Things I know two months after moving to southeast Alaska.
It’s strange how quickly a new place can belong to you. Or how quickly you can belong to a new place.
Somehow the days toppled over one another and now you’re here, comfortably erudite about this new place that was formerly intimidating in all it’s luxuriant novelty.
You now know that the bulk section at the gimmicky health food store actually presents a better deal on oats and nuts than the packaged stuff from the A&P. And you now know never to poke fun at the fact that here, A&P stands for “Alaskan and Proud.” No Alaskans will laugh with you; they’ll just give you the side eye.
You now know that the fastest way to walk from here to there involves stairs and shortcuts and is nothing you could ever learn from Google Maps.
You now know that you must leave the office by the 7th or 37th minute of every hour in order to catch the bus from the main station, even though four days out of five it will be a few minutes late and you needn’t have hurried. But you should still hurry, because sometimes the bus is on time and you will find yourself sprinting full-tilt in a clammy panic, thanking your lucky stars if you manage to whip your bus pass out in time and stumble aboard, or, alternatively, cursing the gods that you’re a distance runner without a lick of fast-twitch muscle if you timed your departure poorly and now must endure a moment of enormous frustration amid a hefty carnival of exhaust fumes as the bus’s rattly butt pulls away without you.
Luckily, you now know that you can fill the half hour before the next bus with the book that this fickle public transit system has trained you to keep handy expressly for this purpose.
You now know how to tell the difference between a hemlock and a spruce just with a quick glance at the bark. You know all about glacial rebound, and muskeg, and that a beaver’s favorite tree is black cottonwood, and that those white dots far up on the mountain are goats, and that the hoot of a saw-whet owl becomes wickedly annoying after about 7 seconds.
You now know that cow parsnip can give you a sunburn, stinging nettles feel oddly soothing after few minutes, and devil’s club spines are delighted to lodge in your hand for a week before you can force them out. Those suckers hurt.
You now know that children are happy to spend two hours outside in torrential sideways rain and stand-me-up wind as long you act excited about it.

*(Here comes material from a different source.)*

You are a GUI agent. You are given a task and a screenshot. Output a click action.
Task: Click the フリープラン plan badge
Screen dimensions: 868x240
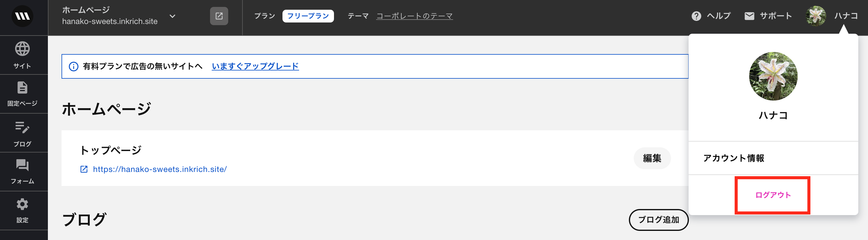coord(308,16)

You now know never to do hill repeats at Cordova Street after dark because that’s when the bears raid the apartment complex trash. Even though it’s really the perfect hill for medium-length repeats.
Speaking of bears, you now know how to say both “black bear” and “brown bear” in Tlingit. You also like the word for “whale.”
Speaking of whales, you now know that if other options fall through, you may at least have some future in creating nature-inspired art.
You now know by heart the stretches without streetlamps on your dark morning runs. Your ankles know them too.
You now know the exact distance from B street to the bridge, and you now know that somehow even though it is slightly downhill on the way out, you will always run it significantly faster on the uphill when you come back.
You now know that if you’re taking over 19 minutes to get to the bridge, you’re probably going to surrender and call this a recovery run. You now know that if you’re taking less than 13:30 during a speed session, you’re a lot speedier than you thought.
You now know that to get the precise distance on the way back, you should take your split exactly as you pass the house with the Tlingit killer whale.
Clearly, the learning curve is steep around these parts. Sort of like the mountains.
I’m interested to see what else I’ll come to “know” through the months of November through March, which I am highly anticipating to be dark, rainy, gloomy, and rife with opportunities for character-building.
If you’ve had something of a life transition recently (a new city, school, job… anything), what is something “you now know” about your new life that you never could have known in advance?